BSCL2-, SOD1- or C9orf72-mutations illustrate the concept of genetic pleiotropy. Repeat expansions in C9orf72 can generate ALS phenotypes, familial FTD, movement disorders (Huntington-like disease), a young age at onset or even symptom-free patients (Citation8,Citation9,Citation10). Therefore, the C9orf72 seemed to be the most likely cause.

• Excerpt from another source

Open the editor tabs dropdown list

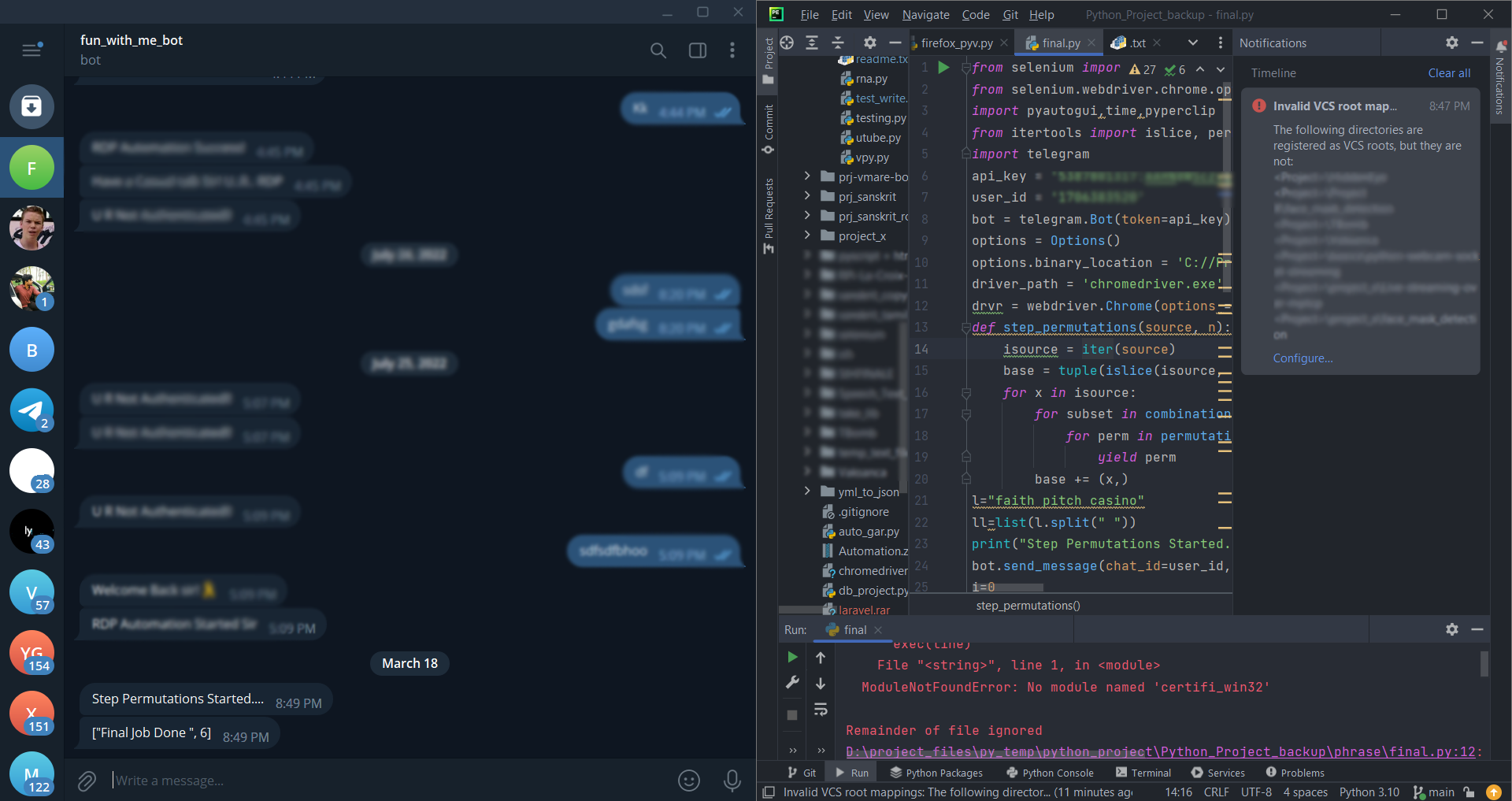(x=1192, y=43)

Our findings suggest that chorea and ALS eventually share a common molecular pathway, independent of C9orf72. The inheritance is probably de novo, given the relatively young onset and rapid progression, but we did not have the chance to examine her parental DNA. As over 50 FUS-mutations have been described previously, including the one reported here (Citation10), determining the mechanisms of pleiotropy is challenging. The ALS phenotype resulting from the mutations R521C and R521G seemed to be very similar (Citation6). Our patient also had weakness of neck and proximal muscles.

Conclusion

These findings assert the pathogenicity of R521G in ALS. Chorea as a symptom can now be added to the possible clinical manifestations of FUS-related ALS and underlines the pleiotropy of this mutation and ALS in general. It implies the need to check for this symptom in patients with ALS and to enquire about its presence in ALS-patients’ family members.

Declaration of interest

The authors report no conflicts of interest. The authors alone are responsible for the content and writing of this article.

Acknowledgements

We would like to thank the patient’s family for their approval for this project.